Effects of reverberation on pitch, onset/offset, and binaural cues

To combat the reverberation problem computationally, one must understand effects of reverberation on commonly used auditory features. I will present preliminary observations on reverberation-caused distortions on estimating pitch, onset and offset, and interaural time/intensity differences for natural speech. I will also discuss their implications for segregation of reverberant speech.

Papers:


Jay Desloge

Multi-microphone Source Separation in Reverberant Environments

Multi-microphone source separation systems form the final system outputs by using linear filters to process and combine microphone signals. Although the specific filters can be generated in a variety of ways, most techniques (including adaptive spatial filtering and ICA) separate a particular source from the environment using filters designed to preserve the desired source with unit gain while attenuating the remaining sources.

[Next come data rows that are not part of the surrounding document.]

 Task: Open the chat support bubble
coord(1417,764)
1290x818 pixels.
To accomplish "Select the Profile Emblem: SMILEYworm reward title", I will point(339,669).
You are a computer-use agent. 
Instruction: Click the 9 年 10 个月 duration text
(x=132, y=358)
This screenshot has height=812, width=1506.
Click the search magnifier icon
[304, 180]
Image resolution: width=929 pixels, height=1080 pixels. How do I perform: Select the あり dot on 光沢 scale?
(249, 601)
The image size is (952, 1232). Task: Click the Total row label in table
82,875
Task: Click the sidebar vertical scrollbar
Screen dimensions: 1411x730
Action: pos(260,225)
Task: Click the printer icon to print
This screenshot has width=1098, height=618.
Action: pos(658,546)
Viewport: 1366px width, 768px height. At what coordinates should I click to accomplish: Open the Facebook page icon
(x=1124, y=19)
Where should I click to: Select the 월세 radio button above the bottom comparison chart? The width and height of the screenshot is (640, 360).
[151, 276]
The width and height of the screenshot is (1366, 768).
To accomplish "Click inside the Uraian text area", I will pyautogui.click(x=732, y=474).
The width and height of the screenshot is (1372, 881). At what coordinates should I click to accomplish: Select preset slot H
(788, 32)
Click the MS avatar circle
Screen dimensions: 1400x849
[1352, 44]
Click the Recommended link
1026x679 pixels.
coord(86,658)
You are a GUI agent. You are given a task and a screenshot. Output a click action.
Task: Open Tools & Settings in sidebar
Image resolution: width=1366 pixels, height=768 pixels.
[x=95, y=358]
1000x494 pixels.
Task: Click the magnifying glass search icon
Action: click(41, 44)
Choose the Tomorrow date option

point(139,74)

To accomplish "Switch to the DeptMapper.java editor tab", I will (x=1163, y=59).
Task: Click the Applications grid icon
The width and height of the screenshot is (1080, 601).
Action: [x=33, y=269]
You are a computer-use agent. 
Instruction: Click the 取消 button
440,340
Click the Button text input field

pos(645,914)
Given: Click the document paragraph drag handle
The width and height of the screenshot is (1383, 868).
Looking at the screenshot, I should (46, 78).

Recent research involving directional hearing-aid performance indicates that spatial filtering techniques using these structures provide quite small benefits in realistically reverberant environments. Substantial source separation (even given exact knowledge of source-to-microphone propagation for all sources) requires filters that are often several times longer than the reverberation time of the environment. Such long filters are not only computationally demanding but they are also impractical in time-varying environments.

In this session, I will discuss performance-limiting factors of these multi-microphone architectures in reverberant environments and will suggest means of improving their operation.

Papers:

  • Desloge, J.G., Zimmer, M.J., and Zurek, P.M., "Determining the performance benefit of adaptive, multi-microphone, interference-canceling systems in everyday listening environments," Acoustical Society of America Meeting, New York, NY, May 2004.